Install the Python dependencies:
python -m pip install '.[dev]'
Once you have Go installed, run:
make install PREFIX=$(go env GOPATH)
This installs the cog
binary to $GOPATH/bin/cog
.
To run the tests:
make test
The project is formatted by goimports. To format the source code, run:
make fmt
If you encounter any errors, see the troubleshooting section below?
Project structure#
As much as possible, this is attempting to follow the Standard Go Project Layout.
cmd/
- The rootcog
command.pkg/cli/
- CLI commands.pkg/config
- Everythingcog.yaml
related.pkg/docker/
- Low-level interface for Docker commands.pkg/dockerfile/
- Creates Dockerfiles.pkg/image/
- Creates and manipulates Cog Docker images.pkg/predict/
- Runs predictions on models.pkg/util/
- Various packages that aren't part of Cog. They could reasonably be separate re-usable projects.python/
- The Cog Python library.test-integration/
- High-level integration tests for Cog.
Concepts#
There are a few concepts used throughout Cog that might be helpful to understand.
- Config: The
cog.yaml
file. - Image: Represents a built Docker image that serves the Cog API, containing a model.
- Input: Input from a prediction, as key/value JSON object.
- Model: A user's machine learning model, consisting of code and weights.
- Output: Output from a prediction, as arbitrarily complex JSON object.
- Prediction: A single run of the model, that takes input and produces output.
- Predictor: Defines how Cog runs predictions on a model.
Running tests#
To run the entire test suite:
make test
To run just the Golang tests:
make test-go
To run just the Python tests:
make test-python
To stand up a server for one of the integration tests:
make install
pip install -r requirements-dev.txt
make test
cd test-integration/test_integration/fixtures/file-project
cog build
docker run -p 5001:5000 --init --platform=linux/amd64 cog-file-project
Then visit localhost:5001 in your browser.
Running the docs server#
To run the docs website server locally:
make run-docs-server
Publishing a release#
This project has a GitHub Actions workflow that uses goreleaser to facilitate the process of publishing new releases. The release process is triggered by manually creating and pushing a new annotated git tag.
Deciding what the annotated git tag should be requires some interpretation. Cog generally follows SemVer 2.0.0, and since the major version is
0
, the rules get a bit more loose. Broadly speaking, the rules for when to increment the patch version still hold, but backward-incompatible changes will not require incrementing the major version. In this way, the minor version may be incremented whether the changes are additive or subtractive. This all changes once the major version is incremented to1
.
To publish a new release v0.13.12
referencing commit fabdadbead
, for example, one would run the following in one's local checkout of cog:
git tag --sign --annotate --message 'Release v0.13.12' v0.13.12 fabdadbead
git push origin v0.13.12
Then visit github.com/replicate/cog/actions to monitor the release process.
Publishing a prerelease#
Prereleases are a useful way to give testers a way to try out new versions of Cog without affecting the documented latest
download URL which people normally use to install Cog.
To publish a prerelease version, append a SemVer prerelease identifer like -alpha
or -beta
to the git tag name.
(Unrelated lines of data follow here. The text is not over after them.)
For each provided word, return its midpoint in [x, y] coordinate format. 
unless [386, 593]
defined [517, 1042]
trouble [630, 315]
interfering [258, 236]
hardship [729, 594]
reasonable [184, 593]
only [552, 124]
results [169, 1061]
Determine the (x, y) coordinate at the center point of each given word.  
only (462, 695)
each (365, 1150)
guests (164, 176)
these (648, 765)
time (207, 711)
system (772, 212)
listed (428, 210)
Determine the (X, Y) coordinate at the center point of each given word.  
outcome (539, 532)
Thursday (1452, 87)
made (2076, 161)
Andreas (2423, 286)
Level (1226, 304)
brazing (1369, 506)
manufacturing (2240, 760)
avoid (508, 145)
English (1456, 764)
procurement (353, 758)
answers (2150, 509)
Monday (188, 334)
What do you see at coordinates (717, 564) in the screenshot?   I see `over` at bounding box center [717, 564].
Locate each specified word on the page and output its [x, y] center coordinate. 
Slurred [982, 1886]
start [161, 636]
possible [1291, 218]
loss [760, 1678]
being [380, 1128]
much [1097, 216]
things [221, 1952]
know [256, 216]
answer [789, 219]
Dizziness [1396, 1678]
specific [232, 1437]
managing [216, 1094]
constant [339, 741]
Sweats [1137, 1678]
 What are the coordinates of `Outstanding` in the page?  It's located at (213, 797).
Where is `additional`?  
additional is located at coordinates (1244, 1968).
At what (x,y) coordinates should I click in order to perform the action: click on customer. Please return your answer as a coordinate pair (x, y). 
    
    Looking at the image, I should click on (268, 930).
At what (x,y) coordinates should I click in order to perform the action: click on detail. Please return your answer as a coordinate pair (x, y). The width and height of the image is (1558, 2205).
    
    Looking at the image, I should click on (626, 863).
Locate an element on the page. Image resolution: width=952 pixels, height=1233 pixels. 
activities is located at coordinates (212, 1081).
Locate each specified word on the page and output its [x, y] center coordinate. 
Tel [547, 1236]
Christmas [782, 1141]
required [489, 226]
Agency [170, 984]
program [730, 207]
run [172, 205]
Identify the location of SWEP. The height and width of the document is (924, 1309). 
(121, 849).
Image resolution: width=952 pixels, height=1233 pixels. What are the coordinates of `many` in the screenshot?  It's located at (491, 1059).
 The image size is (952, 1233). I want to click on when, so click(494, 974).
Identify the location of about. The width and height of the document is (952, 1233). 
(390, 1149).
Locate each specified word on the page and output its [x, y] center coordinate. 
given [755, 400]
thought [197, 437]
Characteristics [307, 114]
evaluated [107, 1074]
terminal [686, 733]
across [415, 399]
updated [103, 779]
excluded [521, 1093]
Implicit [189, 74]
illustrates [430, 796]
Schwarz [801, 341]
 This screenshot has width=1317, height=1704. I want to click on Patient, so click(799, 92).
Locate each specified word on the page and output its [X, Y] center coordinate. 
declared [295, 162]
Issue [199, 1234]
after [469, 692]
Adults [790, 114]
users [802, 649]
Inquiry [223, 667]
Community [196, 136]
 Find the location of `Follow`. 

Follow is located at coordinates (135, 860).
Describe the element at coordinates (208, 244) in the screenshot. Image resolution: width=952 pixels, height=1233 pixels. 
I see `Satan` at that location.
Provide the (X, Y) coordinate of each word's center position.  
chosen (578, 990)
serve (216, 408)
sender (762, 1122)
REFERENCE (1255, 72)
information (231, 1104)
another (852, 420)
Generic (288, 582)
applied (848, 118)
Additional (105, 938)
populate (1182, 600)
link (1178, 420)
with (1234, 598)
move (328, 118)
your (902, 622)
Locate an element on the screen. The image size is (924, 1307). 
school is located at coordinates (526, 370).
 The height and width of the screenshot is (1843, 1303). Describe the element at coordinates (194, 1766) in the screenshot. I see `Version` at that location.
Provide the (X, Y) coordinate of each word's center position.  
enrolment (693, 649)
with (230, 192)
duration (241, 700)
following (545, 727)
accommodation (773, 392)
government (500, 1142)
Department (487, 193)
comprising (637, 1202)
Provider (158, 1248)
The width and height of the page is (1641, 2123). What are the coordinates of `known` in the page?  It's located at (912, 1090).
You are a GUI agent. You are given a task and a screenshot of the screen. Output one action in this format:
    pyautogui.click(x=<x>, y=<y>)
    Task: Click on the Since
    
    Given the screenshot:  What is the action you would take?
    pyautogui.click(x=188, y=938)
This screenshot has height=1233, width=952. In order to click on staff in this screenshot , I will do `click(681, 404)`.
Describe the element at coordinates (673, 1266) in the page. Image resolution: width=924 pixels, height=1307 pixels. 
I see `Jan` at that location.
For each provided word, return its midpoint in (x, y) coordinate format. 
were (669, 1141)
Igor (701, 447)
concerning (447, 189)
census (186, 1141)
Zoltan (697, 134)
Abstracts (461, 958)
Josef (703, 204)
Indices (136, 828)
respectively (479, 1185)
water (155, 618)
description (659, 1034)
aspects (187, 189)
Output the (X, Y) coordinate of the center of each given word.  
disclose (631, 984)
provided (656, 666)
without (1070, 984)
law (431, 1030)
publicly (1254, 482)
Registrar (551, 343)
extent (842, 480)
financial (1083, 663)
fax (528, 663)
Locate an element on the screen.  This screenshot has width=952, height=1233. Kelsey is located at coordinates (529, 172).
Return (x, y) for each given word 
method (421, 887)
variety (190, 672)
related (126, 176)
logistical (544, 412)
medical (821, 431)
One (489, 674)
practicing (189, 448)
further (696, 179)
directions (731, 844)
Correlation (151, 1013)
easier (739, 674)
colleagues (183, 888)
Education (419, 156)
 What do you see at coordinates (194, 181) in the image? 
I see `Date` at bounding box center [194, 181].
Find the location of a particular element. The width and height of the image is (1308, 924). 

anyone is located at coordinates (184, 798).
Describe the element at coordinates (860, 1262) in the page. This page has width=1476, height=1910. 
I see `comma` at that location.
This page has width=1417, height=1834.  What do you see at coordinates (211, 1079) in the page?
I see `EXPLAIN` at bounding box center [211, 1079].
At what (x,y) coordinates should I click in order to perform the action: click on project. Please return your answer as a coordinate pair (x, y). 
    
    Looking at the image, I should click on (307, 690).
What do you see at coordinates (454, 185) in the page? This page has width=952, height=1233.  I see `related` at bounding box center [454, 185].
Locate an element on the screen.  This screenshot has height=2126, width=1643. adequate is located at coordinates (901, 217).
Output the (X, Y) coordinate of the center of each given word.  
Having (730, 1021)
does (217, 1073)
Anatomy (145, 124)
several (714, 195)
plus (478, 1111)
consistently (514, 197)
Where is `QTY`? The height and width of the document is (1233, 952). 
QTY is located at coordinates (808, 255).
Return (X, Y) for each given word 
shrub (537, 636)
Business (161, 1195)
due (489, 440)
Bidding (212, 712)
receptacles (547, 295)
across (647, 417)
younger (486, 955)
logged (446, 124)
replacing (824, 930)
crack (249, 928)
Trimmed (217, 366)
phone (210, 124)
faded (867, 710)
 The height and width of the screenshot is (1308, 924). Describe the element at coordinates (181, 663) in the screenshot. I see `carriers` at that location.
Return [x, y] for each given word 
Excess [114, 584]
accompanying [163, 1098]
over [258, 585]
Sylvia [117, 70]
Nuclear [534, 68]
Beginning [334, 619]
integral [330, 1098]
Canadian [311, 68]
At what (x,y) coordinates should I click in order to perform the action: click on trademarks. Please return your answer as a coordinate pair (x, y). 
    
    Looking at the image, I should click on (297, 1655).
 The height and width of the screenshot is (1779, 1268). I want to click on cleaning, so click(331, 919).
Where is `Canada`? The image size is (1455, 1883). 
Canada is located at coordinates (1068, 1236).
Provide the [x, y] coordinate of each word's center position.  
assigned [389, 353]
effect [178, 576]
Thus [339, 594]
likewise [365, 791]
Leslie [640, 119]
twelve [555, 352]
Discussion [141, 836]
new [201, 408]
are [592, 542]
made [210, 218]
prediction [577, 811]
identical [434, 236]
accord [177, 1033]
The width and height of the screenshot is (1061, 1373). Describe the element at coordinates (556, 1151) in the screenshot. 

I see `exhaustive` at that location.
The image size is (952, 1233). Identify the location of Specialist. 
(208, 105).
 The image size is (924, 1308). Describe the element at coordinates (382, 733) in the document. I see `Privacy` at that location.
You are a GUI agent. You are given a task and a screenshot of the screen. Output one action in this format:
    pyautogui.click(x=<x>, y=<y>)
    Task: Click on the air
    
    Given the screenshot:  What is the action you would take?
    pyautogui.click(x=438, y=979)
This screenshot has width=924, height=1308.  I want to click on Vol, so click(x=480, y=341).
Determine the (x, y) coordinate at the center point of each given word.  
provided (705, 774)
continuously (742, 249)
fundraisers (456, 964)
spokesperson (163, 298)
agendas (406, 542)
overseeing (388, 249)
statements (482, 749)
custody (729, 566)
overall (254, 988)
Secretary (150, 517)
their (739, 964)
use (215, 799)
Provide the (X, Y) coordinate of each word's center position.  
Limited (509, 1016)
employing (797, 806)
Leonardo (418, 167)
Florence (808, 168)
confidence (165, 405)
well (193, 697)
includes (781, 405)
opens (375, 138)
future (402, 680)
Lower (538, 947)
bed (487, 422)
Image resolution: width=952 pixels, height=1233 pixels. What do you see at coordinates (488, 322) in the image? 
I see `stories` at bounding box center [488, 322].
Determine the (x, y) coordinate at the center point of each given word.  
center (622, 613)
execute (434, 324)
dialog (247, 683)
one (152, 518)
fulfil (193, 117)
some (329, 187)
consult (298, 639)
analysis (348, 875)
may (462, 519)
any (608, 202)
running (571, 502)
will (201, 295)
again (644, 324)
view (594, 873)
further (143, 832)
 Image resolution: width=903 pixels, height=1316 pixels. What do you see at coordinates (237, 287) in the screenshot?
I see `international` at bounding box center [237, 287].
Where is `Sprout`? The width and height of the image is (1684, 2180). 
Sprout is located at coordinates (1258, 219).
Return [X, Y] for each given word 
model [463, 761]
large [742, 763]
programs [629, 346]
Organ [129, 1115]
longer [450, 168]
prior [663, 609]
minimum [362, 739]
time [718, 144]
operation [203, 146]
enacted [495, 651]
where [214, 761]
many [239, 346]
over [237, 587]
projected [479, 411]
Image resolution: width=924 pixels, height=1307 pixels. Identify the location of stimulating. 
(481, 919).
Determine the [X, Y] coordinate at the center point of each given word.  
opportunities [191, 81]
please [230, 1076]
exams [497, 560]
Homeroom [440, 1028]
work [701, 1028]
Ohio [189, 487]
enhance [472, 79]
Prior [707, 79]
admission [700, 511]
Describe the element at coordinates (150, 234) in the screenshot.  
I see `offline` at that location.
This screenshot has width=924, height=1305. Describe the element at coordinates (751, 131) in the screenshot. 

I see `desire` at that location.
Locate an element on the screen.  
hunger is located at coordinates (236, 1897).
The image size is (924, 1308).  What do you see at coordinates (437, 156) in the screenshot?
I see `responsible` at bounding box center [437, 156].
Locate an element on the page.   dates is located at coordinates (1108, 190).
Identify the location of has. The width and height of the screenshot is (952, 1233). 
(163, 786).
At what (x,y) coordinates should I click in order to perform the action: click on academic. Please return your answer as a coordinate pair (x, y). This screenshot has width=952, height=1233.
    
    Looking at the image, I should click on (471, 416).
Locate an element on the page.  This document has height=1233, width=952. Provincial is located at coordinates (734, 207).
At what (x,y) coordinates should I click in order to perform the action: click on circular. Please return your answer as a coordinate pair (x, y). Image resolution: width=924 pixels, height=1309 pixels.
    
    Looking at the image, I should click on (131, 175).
Goreleaser will detect this and mark it as a prerelease in GitHub Releases.
git checkout some-prerelease-branch
git fetch --all --tags
git tag -a v0.1.0-alpha -m "Prerelease v0.1.0"
git push --tags
Troubleshooting#
cog command not found
#
The compiled cog
binary will be installed in $GOPATH/bin/cog
, e.g. ~/go/bin/cog
. Make sure that Golang's bin directory is present on your system PATH by adding it to your shell config (.bashrc
, .zshrc
, etc):
export PATH=~/go/bin:$PATH
Still having trouble? Please open an issue on GitHub.